Infelizmente,
eu não fui aos protestos que tiveram na semana passada. Na segunda-feira, após
dar aula em um pré-vestibular, fui encontrar com meu pai para jantar. Marcamos uma
hora, mas ele me disse que chegaria depois, porque não estava conseguindo pegar
o metrô. Quando nos encontramos, ele me explicou que havia uma multidão perto
do metrô da Uruguaiana, que é o que ele pega para voltar do trabalho.
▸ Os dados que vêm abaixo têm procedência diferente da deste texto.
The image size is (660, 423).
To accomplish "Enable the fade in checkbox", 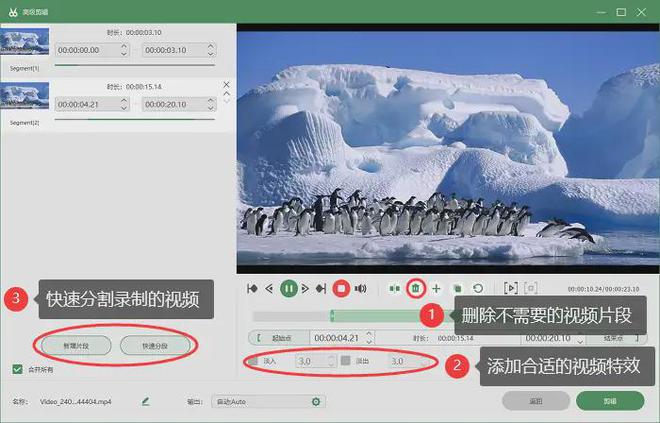I will tap(253, 361).
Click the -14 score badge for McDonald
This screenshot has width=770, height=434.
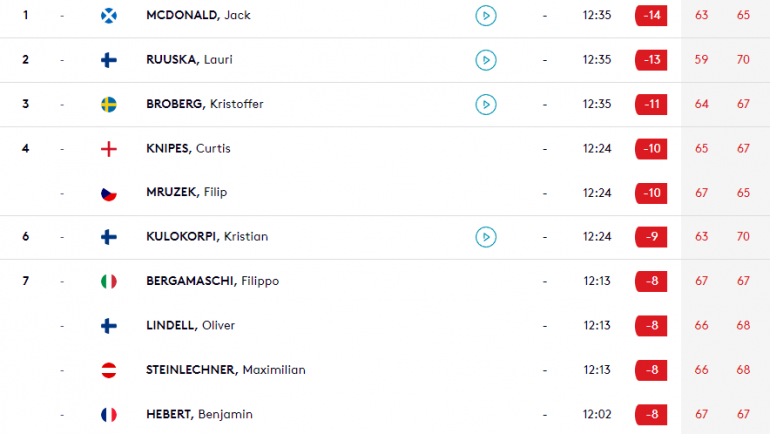coord(651,15)
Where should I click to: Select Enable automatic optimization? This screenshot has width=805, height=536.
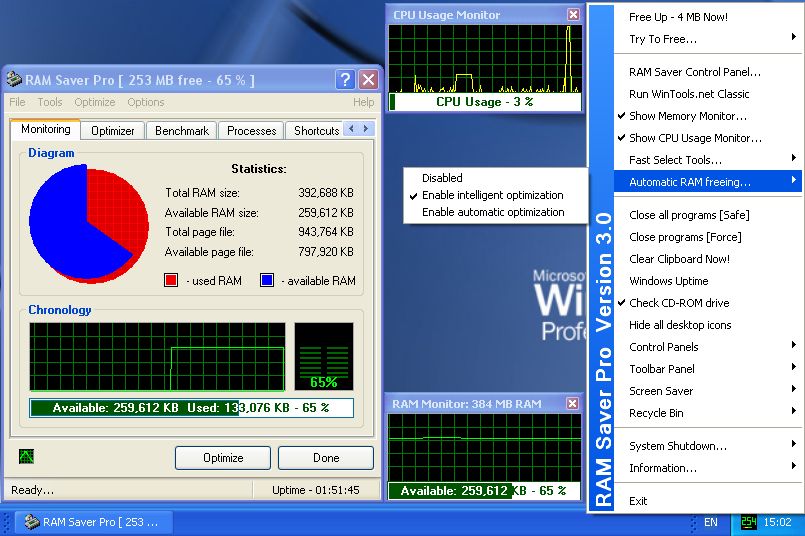[492, 212]
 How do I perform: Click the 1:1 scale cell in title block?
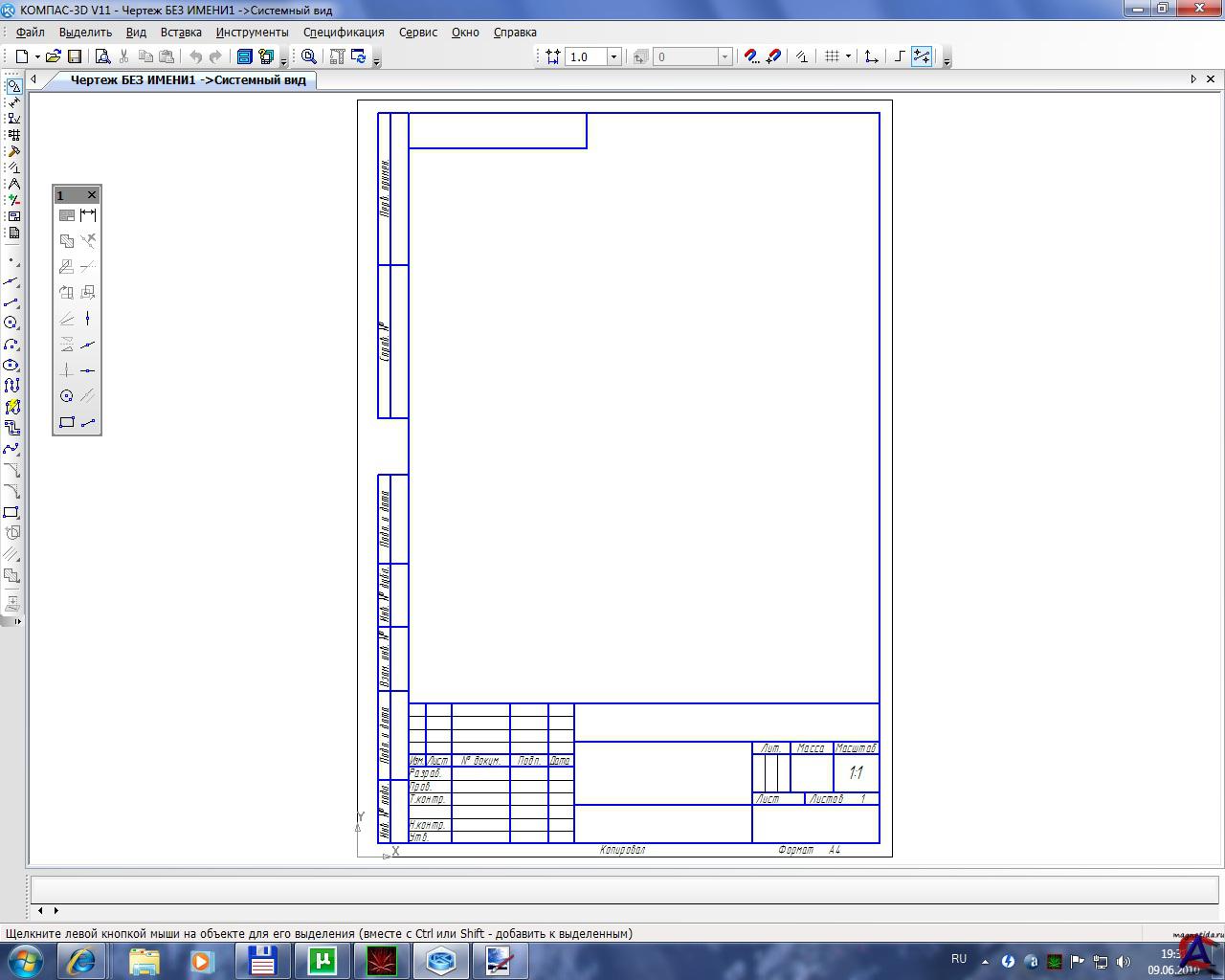tap(856, 773)
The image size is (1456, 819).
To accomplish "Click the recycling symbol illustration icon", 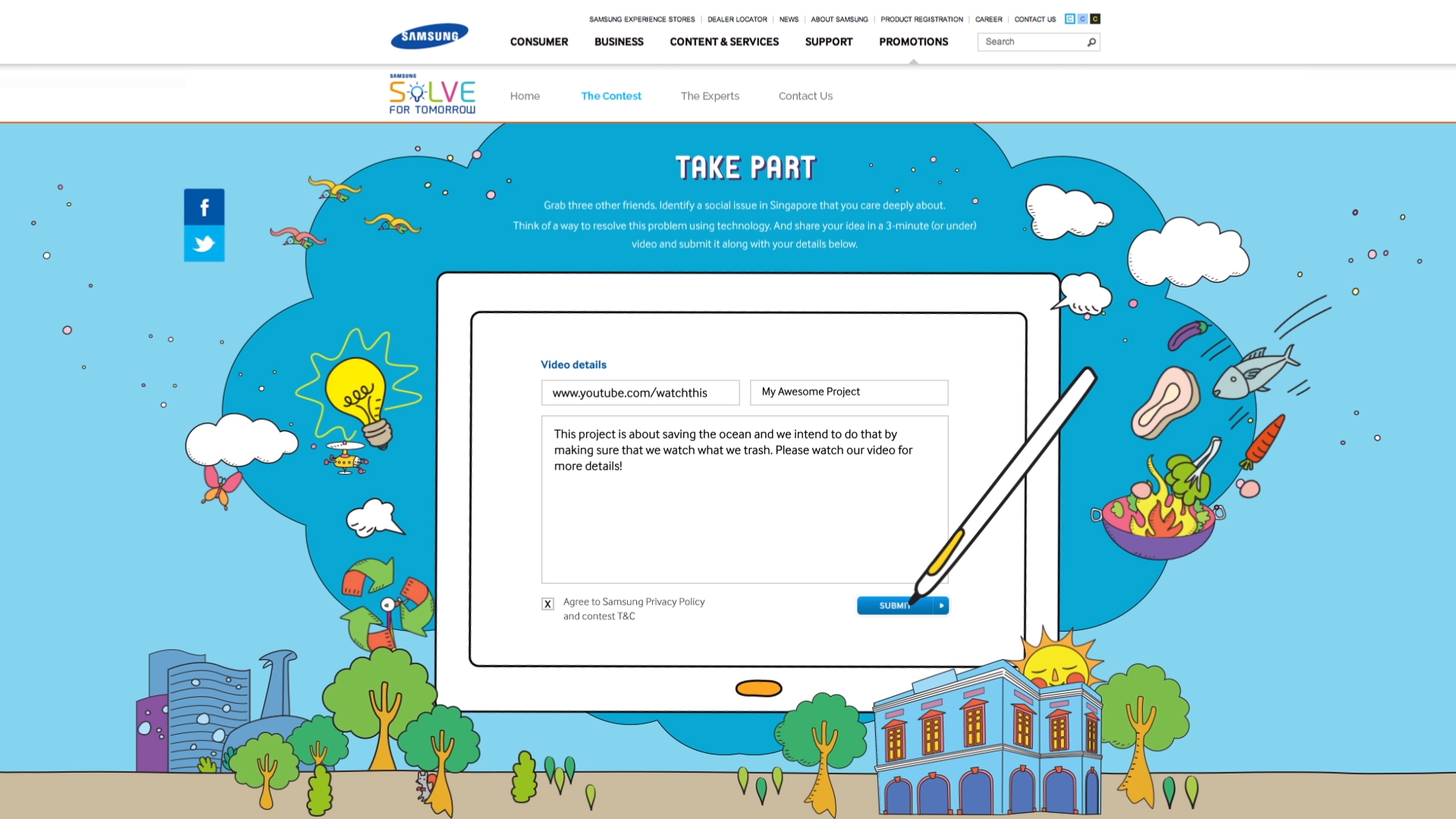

Ele me
disse que passou no meio das pessoas e que só via fumaça de gás lacrimogêneo – inclusive
ela o atingiu e deixou seu olho ardendo – ouvia barulhos de bombas de efeito
moral e via também pessoas sendo agredidas e presas. Eu disse a ele “e eu
pensei em ir, pai...”. Ele me respondeu, com uma expressão assustada, “imagina!”.
Meu
pai tem mais de sessenta anos e, na época da Ditadura, era de esquerda, ou
seja, lutava por um país melhor. Hoje, em plena democracia, ele se assustou e
teve medo da filha dele estar em meio a um protesto pela justiça nos preços dos
ônibus. Estou falando isso porque a época da Ditadura foi conturbada e
violenta, em termos políticos. Hoje, vivemos numa democracia em que temos de
ter medo ao pedir pacificamente por melhores preços. Quinta-feira, não fui à
manifestação. Até porque, além do medo da violência exercida por uma minoria
imbecil de manifestantes (isso inclui pichações em patrimônios culturais) e
pelos policiais, fico nervosa em locais com muitas pessoas. Ou seja, eu não
conseguiria correr, se precisasse; não seria uma boa ideia.
Hoje,
eu queria ir, mas não posso. No horário do protesto estarei dando aula e eu não
deixo meus alunos na mão. Dou aula para um pré-vestibular comunitário, ajudando
a levar cultura e conhecimento a pessoas que não tiveram as mesmas
oportunidades de educação que eu tive. Espero que eu esteja conseguindo. Fiquei
bastante satisfeita com os resultados no ano passado – não me refiro às notas,
me refiro à gratificação de alguns por poderem ter essas aulas. Estou também satisfeita
esse ano. O que vejo é um grupo de jovens e adultos que querem passar no
vestibular e estudar; eles participam, me ajudam, me corrigem, me ensinam. O ensinamento
nas aulas é recíproco, nós nos ajudamos. Falei isso tudo para dizer que eu
queria, sim, ir às ruas hoje para ajudar a mudar o país, mas estarei tentando
mudá-lo de outra forma. No horário em que amigos meus, até alunos meus, e
outras pessoas estarão protestando pela justiça, eu estarei tentando mudar a
educação injusta desse país, fazendo o que posso para isso.
Marina Martins, que está vestindo branco, em homenagem aos protestos.